Work required => Please return each line of the listing below exactly as written.

....................

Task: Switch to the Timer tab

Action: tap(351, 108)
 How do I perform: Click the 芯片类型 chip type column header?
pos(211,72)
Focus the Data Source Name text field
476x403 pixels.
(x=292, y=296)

....................

Solved exercise =>
Task: Switch to the Timer tab

Action: tap(351, 108)
 How do I perform: Click the 芯片类型 chip type column header?
pos(211,72)
Focus the Data Source Name text field
476x403 pixels.
(x=292, y=296)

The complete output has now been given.